The Legend of Zelda is an enduring classic, one of the greatest and most important games of all time. In NES Remix, you relive many iconic moments from it. Your first task is simply to walk into the cave on the screen where the game begins and collect the sword from the old man who tells you that it’s dangerous to go alone. Grab the sword and the objective is done; you’re then whisked off to a screen infested with octoroks that you must slay. Then you restore your health at a rejuvenating pool, buy an item from a merchant, and enter a dungeon. If your memory can fill in the gaps in the experience, it can stir up some feelings of what it was like to embark on the game’s heroic quest for the first time. But on their own, these objectives aren’t interesting, and the disjointed way in which they’re cut out of the full game and presented without context means that anyone who hasn’t already played The Legend of Zelda won’t come away with any understanding of what makes this game so extraordinary.

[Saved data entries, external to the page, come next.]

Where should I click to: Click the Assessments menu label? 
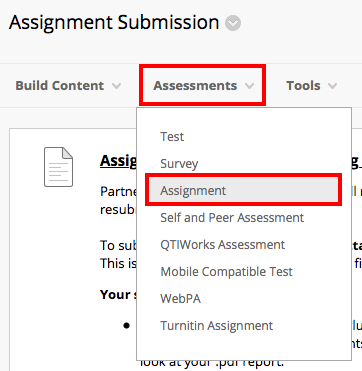click(x=195, y=86)
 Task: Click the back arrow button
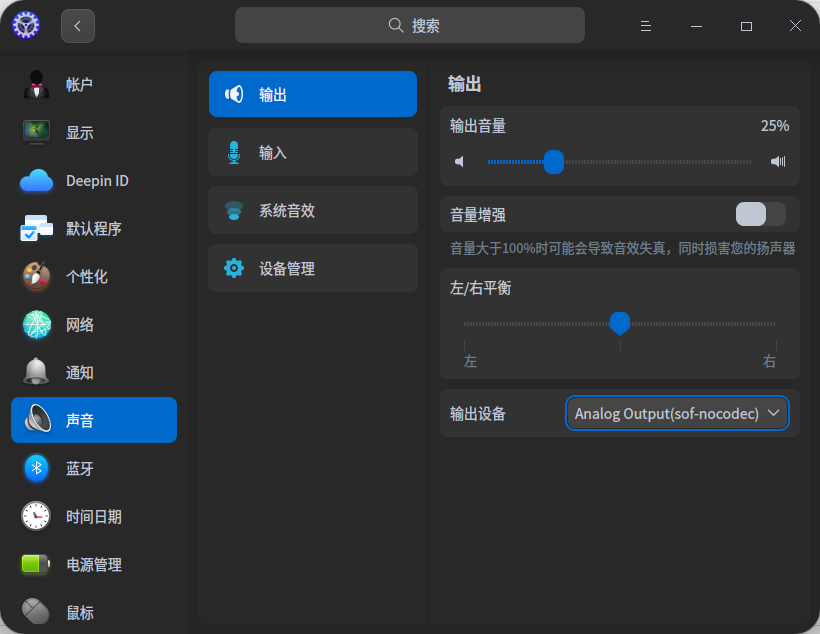pyautogui.click(x=78, y=26)
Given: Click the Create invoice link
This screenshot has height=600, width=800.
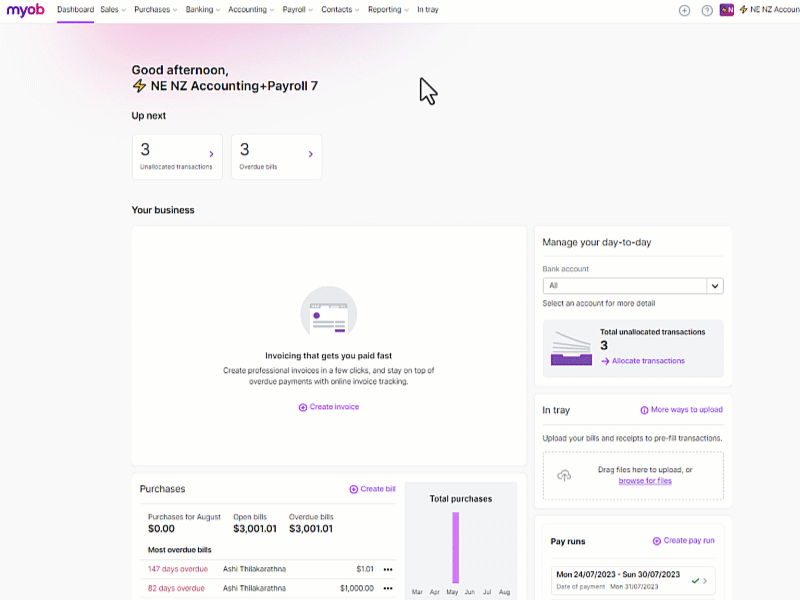Looking at the screenshot, I should tap(329, 407).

Even though he was originally known as Jumpman when Donkey Kong was released, Mario wasn’t nearly as good at jumping then as he is now.
The same can be said of NES Remix’s handling of Super Mario Bros. For lifelong fans like me, stomping a goomba on World 1-1 is enough to fill my heart with nostalgic warmth. But it’s only because I have memories of many happy childhood hours spent running and leaping through the game’s eight worlds that such moments have this effect on me. Because I didn’t play Clu Clu Land as a kid, I didn’t feel drawn to the snippets of it that are included in NES Remix. And in the case of Ice Climbers, a game I enjoyed as a child, playing it here was frustrating; as an indiscriminating youngster, it never occurred to me how much of that game’s difficulty results from your character’s strange, irritating jumping arc.

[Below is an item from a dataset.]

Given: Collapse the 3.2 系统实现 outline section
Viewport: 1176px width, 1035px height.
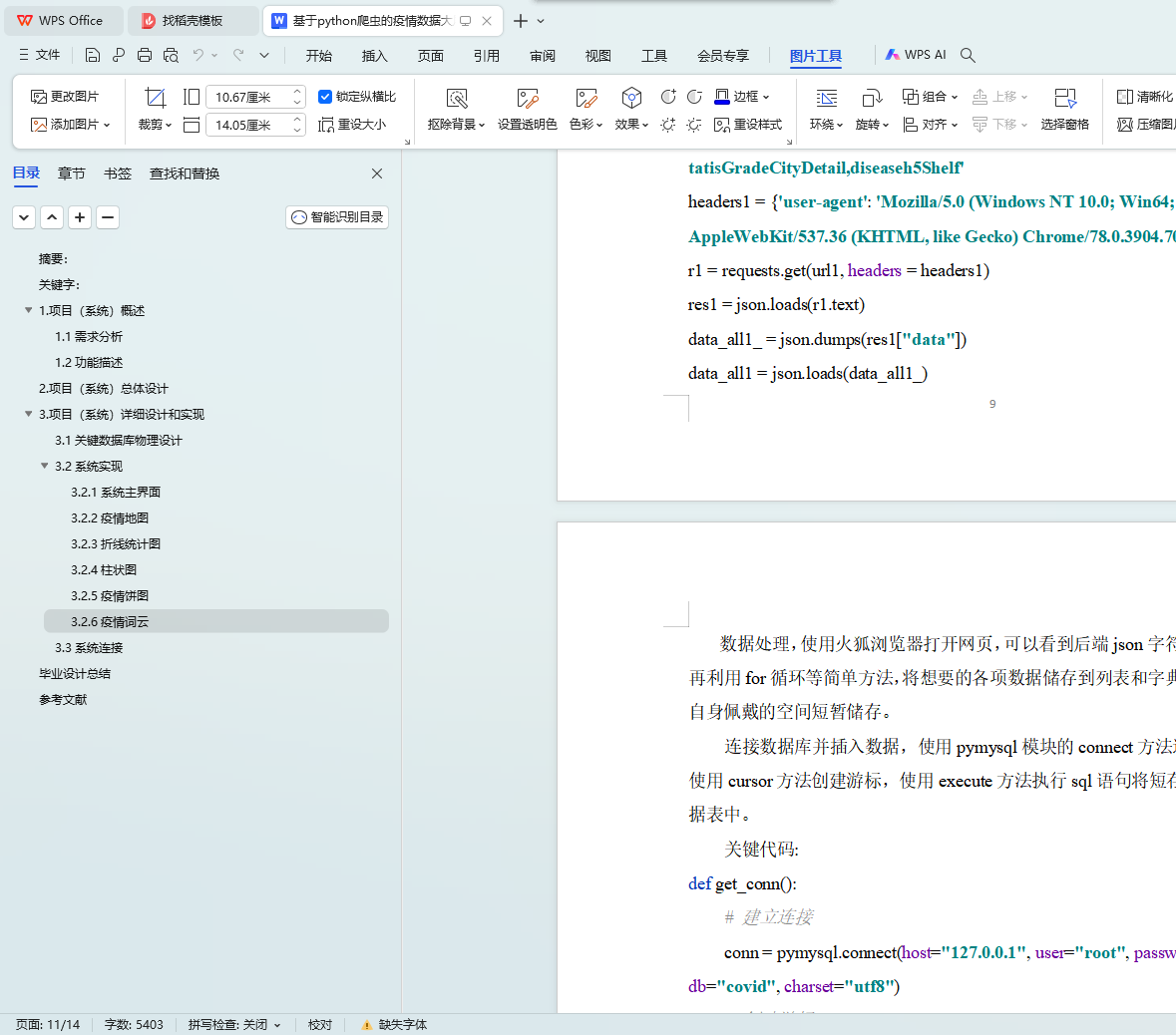Looking at the screenshot, I should [x=45, y=466].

Turns out Pinball on the NES wasn’t a great game.
In addition to gameplay challenges that are lifted right out of classic and not-so-classic NES games, there are “remix” stages that change things up in some way. A few are endless runner-style stages that have Mario running automatically through stages from Super Mario Bros, and your only focus is making sure he leaps over hazards and avoids enemies. Some are stages from Donkey Kong, but they replace Mario with Link, who cannot jump, which makes avoiding barrels and rescuing Pauline much more difficult. But most of the remix stages aren’t all that clever. One has you playing Mario Bros. upside down. Others shroud stages from Donkey Kong or Donkey Kong Jr. in darkness, an interesting visual twist that doesn’t actually make playing through those levels much more difficult.
At $15, NES Remix is a pricey piece of packaged nostalgia. For me, playing through these mini-challenges and unlocking new stages and new games was an enjoyable whirlwind tour of some of my fondest gaming memories. But then again, I’ve been on this vacation before.